- **Work instructions**
Count the lines holding the string "구강건강" in the records, and give only the count.

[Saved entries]
[Start of section]

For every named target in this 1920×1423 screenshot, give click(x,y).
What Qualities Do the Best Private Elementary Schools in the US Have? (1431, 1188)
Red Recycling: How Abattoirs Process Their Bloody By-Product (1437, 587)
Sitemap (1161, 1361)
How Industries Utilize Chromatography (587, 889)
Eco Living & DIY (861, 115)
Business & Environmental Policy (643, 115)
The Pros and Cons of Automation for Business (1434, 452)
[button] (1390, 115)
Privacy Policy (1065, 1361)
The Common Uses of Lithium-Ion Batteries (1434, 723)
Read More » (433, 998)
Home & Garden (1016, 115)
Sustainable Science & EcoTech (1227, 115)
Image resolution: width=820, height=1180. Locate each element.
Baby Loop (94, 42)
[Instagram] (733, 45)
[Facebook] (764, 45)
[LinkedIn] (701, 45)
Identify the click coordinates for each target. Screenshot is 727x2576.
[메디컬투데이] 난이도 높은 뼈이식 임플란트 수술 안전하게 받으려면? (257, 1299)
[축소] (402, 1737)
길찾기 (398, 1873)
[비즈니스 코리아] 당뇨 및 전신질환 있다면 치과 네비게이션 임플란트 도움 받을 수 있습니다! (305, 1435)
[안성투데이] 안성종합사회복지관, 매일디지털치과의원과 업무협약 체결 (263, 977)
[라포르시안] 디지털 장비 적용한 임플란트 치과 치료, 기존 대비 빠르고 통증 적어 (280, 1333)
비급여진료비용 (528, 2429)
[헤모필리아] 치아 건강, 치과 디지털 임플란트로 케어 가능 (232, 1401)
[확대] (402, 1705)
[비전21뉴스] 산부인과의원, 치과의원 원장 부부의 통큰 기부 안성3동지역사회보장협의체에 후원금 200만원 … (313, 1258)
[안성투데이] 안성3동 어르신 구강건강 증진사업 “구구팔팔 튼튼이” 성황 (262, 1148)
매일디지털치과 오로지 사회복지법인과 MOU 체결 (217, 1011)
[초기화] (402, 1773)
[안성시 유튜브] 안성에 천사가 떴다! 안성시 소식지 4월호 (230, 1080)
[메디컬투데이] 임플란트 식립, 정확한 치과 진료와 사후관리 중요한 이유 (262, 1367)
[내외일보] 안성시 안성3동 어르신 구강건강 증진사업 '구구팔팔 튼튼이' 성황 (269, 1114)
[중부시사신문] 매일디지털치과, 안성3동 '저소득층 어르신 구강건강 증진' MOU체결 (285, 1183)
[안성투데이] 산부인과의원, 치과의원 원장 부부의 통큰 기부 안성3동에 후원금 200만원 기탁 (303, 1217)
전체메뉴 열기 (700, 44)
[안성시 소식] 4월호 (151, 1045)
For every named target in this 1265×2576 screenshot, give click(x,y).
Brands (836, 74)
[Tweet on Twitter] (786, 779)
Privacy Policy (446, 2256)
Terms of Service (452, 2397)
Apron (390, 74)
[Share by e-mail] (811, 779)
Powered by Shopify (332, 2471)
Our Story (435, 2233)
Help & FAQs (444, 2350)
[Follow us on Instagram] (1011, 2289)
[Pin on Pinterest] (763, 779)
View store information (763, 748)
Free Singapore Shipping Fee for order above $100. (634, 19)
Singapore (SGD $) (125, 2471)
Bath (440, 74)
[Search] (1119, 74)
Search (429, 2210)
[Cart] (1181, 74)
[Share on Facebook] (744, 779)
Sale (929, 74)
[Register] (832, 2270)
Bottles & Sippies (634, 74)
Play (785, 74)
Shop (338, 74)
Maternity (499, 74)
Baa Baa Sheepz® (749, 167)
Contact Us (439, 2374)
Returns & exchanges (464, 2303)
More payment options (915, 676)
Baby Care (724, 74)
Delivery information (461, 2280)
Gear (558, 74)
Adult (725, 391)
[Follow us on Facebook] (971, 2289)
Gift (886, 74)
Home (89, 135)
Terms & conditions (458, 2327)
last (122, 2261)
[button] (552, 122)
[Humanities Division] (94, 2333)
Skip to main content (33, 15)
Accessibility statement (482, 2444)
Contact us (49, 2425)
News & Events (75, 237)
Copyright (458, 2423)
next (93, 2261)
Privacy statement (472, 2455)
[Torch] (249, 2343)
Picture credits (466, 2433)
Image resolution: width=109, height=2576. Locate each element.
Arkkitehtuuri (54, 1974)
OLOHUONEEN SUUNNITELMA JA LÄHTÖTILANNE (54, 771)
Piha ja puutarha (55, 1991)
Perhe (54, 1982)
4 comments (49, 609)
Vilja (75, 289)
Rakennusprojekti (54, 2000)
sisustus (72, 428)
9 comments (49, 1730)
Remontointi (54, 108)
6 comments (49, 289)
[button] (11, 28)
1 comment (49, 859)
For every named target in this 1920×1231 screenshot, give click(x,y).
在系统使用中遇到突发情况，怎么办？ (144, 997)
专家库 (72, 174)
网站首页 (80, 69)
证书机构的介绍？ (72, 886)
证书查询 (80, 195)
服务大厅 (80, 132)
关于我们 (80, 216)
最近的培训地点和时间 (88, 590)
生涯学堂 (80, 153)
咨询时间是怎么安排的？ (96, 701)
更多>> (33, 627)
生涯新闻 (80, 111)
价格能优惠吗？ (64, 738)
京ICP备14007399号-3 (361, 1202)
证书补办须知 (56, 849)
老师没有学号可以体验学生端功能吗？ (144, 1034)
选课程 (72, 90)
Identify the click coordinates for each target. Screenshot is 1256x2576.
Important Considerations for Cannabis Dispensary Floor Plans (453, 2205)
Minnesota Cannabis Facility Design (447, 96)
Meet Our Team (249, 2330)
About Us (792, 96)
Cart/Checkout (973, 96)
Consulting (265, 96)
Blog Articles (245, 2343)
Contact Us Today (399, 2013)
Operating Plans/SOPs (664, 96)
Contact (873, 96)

[End of section]

- **Solution**
3